Assassin's Apprentice Book Review

by The Wanderer

Author: Robin Hobb
Publisher: Bantam
Genre: Epic Fantasy
Series: Farseer Trilogy Book One
Pages: 425

The Farseer Trilogy has come to be regarded as a modern fantasy classic.  In the mid 1990’s, Robin Hobb began to create grittier styled stories that many modern fantasy writers now emulate, and the first of these stories was Assassin’s Apprentice.

Told in first person readers are introduced to Fitz, the bastard son of Prince Chivalry, who because of his royal birth gets sucked into being trained into an assassin.  He is the masterstroke of this character driven fantasy, and one of the fantasy genre’s most likeable characters.

Besides having great characters, the brilliance of this book also lies in its ability to effortlessly suck you into the world. The Six Duchies may not be as elaborately laid out as Middle Earth, but the world feels very real none-the-less.  Assassin’s Apprentice is one of modern fantasy’s classics, and every bit of it is worthy of that title.

Six year old Fitz is left in the care of the Farseer family, the rulers of the powerful Six Duchies Kingdoms.  He is the bastard child of the King-in-Waiting, Chivalry.  Growing up in Buckkeep Castle he is raised by Chivalry’s stable master Burrich. Fitz eventually gets the attention of King Shrewd who offers to elevate his place within the castle if he agrees to serve him loyally – which turns into, amongst other things, training to become the king’s assassin.
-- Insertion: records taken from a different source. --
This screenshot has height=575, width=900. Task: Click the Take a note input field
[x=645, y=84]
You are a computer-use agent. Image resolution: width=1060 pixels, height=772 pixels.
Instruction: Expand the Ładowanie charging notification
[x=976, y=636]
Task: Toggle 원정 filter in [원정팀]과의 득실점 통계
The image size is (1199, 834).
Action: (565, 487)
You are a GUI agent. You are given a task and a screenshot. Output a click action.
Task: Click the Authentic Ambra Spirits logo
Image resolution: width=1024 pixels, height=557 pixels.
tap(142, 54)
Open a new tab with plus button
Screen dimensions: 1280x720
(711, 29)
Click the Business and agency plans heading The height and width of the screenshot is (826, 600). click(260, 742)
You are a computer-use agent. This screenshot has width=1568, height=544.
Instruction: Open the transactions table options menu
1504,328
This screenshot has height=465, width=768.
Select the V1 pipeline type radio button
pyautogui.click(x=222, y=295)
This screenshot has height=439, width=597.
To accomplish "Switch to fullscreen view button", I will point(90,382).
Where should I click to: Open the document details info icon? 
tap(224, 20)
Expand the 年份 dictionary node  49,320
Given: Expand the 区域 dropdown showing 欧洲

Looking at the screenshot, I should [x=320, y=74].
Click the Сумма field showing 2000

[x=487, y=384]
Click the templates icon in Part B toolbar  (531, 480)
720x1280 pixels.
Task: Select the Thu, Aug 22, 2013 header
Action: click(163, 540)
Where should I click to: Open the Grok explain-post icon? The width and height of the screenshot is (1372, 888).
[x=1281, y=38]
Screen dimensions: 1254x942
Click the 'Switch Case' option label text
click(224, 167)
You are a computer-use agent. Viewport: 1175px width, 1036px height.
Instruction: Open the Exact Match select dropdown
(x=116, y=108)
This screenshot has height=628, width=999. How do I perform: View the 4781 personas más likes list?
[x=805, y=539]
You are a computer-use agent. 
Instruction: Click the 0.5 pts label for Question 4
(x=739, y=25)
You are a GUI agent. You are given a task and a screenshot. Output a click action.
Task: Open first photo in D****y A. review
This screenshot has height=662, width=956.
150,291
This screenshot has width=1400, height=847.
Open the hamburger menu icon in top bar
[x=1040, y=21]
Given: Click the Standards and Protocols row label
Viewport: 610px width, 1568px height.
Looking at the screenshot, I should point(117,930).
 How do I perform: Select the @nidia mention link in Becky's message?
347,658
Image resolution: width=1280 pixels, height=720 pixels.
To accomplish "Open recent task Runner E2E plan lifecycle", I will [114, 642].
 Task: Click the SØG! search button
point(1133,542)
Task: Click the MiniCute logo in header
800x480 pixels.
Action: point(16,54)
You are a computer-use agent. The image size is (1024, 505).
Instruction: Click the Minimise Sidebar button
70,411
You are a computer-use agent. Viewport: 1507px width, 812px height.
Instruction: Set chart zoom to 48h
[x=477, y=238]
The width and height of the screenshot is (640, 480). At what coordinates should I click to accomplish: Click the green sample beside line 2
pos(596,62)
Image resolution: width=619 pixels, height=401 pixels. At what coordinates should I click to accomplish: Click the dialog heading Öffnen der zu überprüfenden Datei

While Fitz grows up, the kingdom begins to see an increased number of raids by the Redship Raiders.  After each successive raid, mysterious things begin happening to the people who lived there.  Fitz must deal with these threats to the kingdom, while not invoking the ire of certain members of the royal family who believe his claim to the throne is dangerous.

Assassin’s Apprentice feels like a great in-between for the quest driven, ordinary man rising to the occasion, fantasy of J.R.R. Tolkien and the gritty, violent, political fantasy of George R.R. Martin.  The violence never gets overwhelming, yet you have to fear for the main characters’s lives; they can be killed instantly. Decisions have consequences in the Farseer Trilogy, much like they do in Martin’s books – the results of these are a lot more reminiscent of the real world we live in, rather than a fantasy world.

As a bastard Fitz must learn to take a beating, but still be able to keep his head above water as he comes of age in a dangerous world, surrounded by dangerous political opponents.  Fitz isn’t an ass kicking action hero assassin, rather he’s a survivor. The assassin scenes don’t come with over-the-top dramatic flair that’s typically associated with the position, rather it’s done efficiently and discreetly – poison in a glass of wine and no-one’s the wiser.

Magic is present in two forms in this novel.  The first is called the Wit, and it allows a person to telepathically communicate with animals, but it has the added danger of corrupting the human and turning him into a beast as well.  The second is called the Skill, and it allows a person to telepathically communicate and influence other people’s thoughts.  The Skill opens up plenty of long distant communication for characters, as well as acting as a manipulative force.  The magic system can be vague, but it is never overly powerful, rather it’s just another added danger for the characters.

Shorter length epic fantasy novels and single fantasy novels that cover a span of many years typically have problems with pacing.  Assassins Apprentice, which is shorter for an epic fantasy novel at around 400 pages, and covers a span of many years doesn’t have either of these problems.  Needless to say Robin Hobb has pacing down as time seems to fade into the background, but the author never loses sight of it.

If you’ve read the Kingkiller Chronicles by Patrick Rothfuss you will see a lot of Hobb’s influence on that book.  Both stories are told in a trilogy format, they are told in first person (KKC is mostly in first person), the world setting is gritty, and both of the main characters, Kvothe and Fitz, are condemned underdogs by the societies they live in.  I would recommend this trilogy to people who enjoyed Rothfuss’ book, and I would recommend it to people who are looking for a gritty fantasy story that has the violence aspect toned down a bit.